Click on Numbers Racket for a 2008 article by Kevin Phillips on the history of changes in the CPI.  I doubt if you will be surprised to learn that each change in the CPI calculation made the rise in the cost of living seem less than it was before.

What does it cost to just live?

November 10, 2011

A blogger named John Pennington in San Francisco wrote a good post showing what it takes for average American families just to get by.

Let’s talk about costs for a family of four, two adults, two children, because that’s the most common family makeup in the US.

The first rule of thrifty living is to sweat the big stuff.  Forget bargain tooth paste.  If you are spending too much on the big ticket items—rent, car, food, etc.—no amount of counting pennies will help.  This is great advice, but worthless if market conditions where you live don’t allow you to save on big ticket items.

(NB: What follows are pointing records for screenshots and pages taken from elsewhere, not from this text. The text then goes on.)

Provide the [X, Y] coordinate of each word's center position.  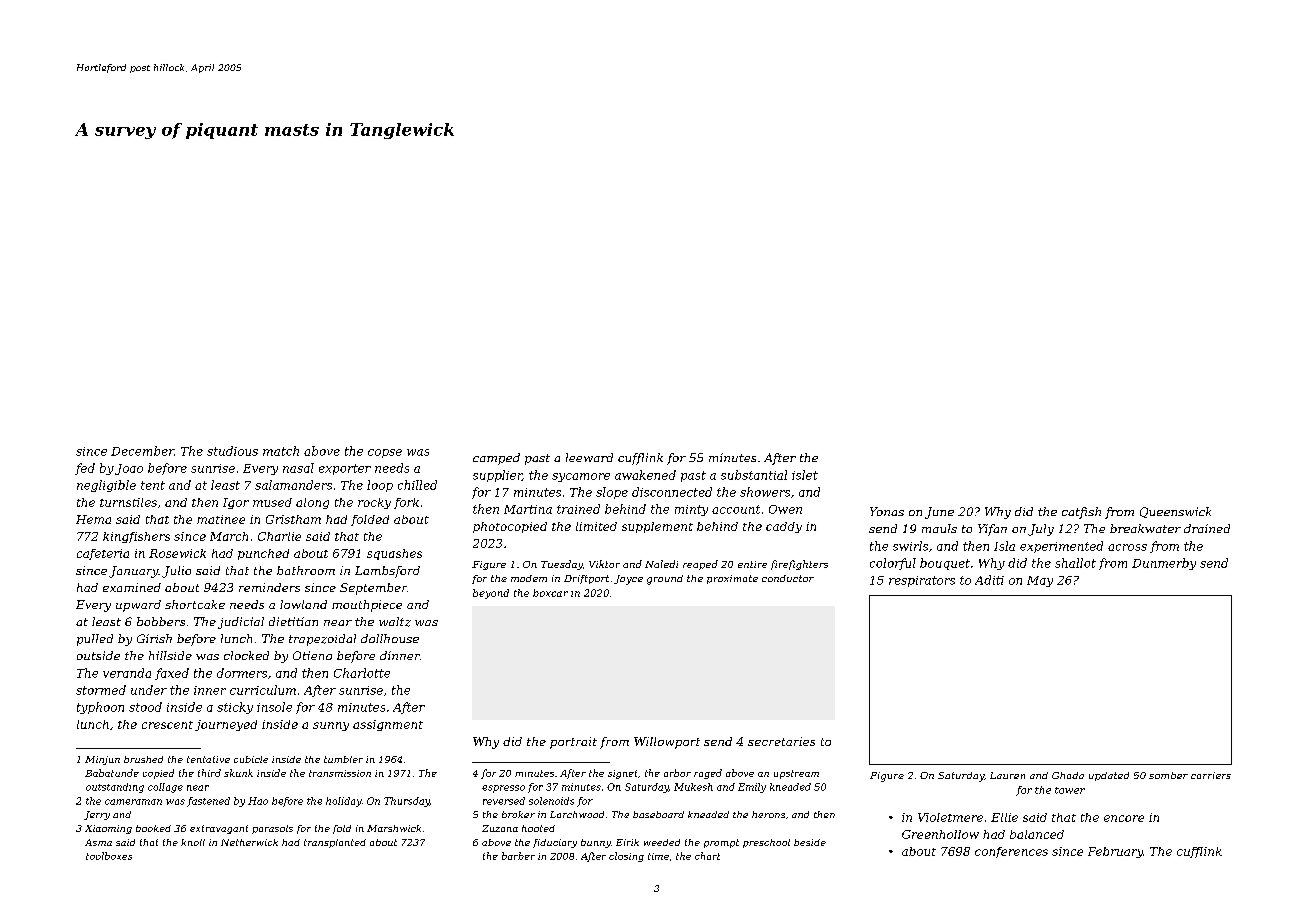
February [1115, 852]
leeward [589, 457]
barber [518, 856]
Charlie [279, 536]
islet [805, 475]
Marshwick [394, 828]
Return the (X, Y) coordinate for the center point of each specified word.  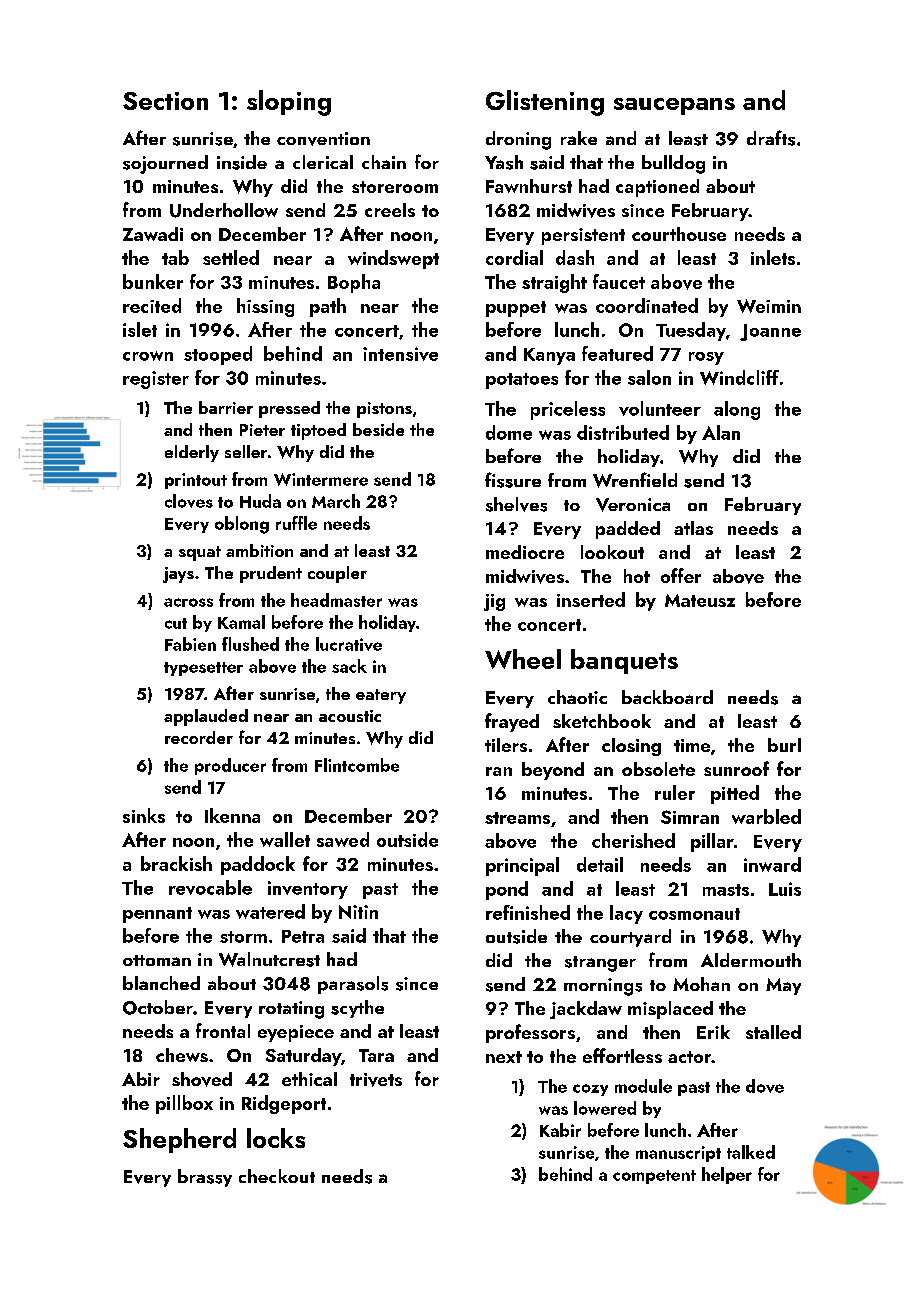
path (328, 307)
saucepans (674, 106)
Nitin (358, 912)
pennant (157, 915)
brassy (205, 1178)
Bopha (354, 283)
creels (390, 210)
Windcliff (739, 377)
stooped (218, 355)
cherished (633, 840)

Take rent.  Average rent for a two-bedroom apartment in the US is $1,029 this year (2011).  That means your annual income must be about $41,000 at bare-bones minimum if you are not to spend more than 30% of it on rent. (The numbers are $2000+ and $80,000 here in San Francisco.)

Question:  If you have been unemployed for some time, how are you going to find a job that pays above $40,000?  In 2011, if you can find any work at all, it is likely to pay you $20,000 to $30,000.  That means that there will be no place in San Francisco and most other cities you can afford to rent.  This is why people commute rather long distances to work in cities; the rent is more affordable.  It’s also why there are usually two earners in such families, and why such families rarely save enough for retirement.

Here’s a pretty good target household budget from a noteworthy site:

Housing – 24 to 30 percent

Utilities – 10 percent (lights, gas, water, trash pick-up and sewer)

Groceries – 12 to 20 percent

Car Expenses – 15 percent (includes car payment, fuel and repairs)

Medical – 5 to 6 percent

Clothing – 4 to 8 percent

Debt – 10 to 12 percent (personal loans, old debt, credit cards)

Entertainment – 5 percent

Savings – up to 10 percent (as much as possible, but a little is better than none)

Charity – 2 -10 percent  (this is a personal decision)

And here’s the dollar figures for that budget, with a $41,000 income:

Housing  $820 to $1,025 per month

Utilities  $342

Groceries  $410 to $683

Car  $512

Medical  $171 to $205

Clothing  $137 to $273

Debt  $342 to $410

Entertainment $170

Savings up to $342 (10 percent)

Charity ?

Wow!  So the first thing we realize is that we can barely afford an average two-bedroom apartment. That’s on $41,000. On $20,000 to $30,000, we can’t afford a broom closet.

Our income is $25,000.  What the hell are we going to do?  Well, here are some possibilities: Share rent with others on a large apartment, or rent a 1BR; sell your car and use public transit; use neighborhood medical clinics; get clothing from Goodwill; you must get rid of credit card debt (which is a whole ’nother topic); minimize entertainment by going to free things;  forget savings.  Charity?—you are charity.

If two of you work, and do all of these things, you will get by somehow.  But what about education for your kids?  What if one of you becomes seriously ill, or injured?  What about income when you are old?

What if you can find no work?  There are five unemployed for each new job, so there’s only a 20 percent chance you will find work at all. In October 2011 there are 14 million unemployed persons, many more counting under-employed and the discouraged unemployed.  There are 49 million people living in poverty and 20 million people living on half the poverty level income.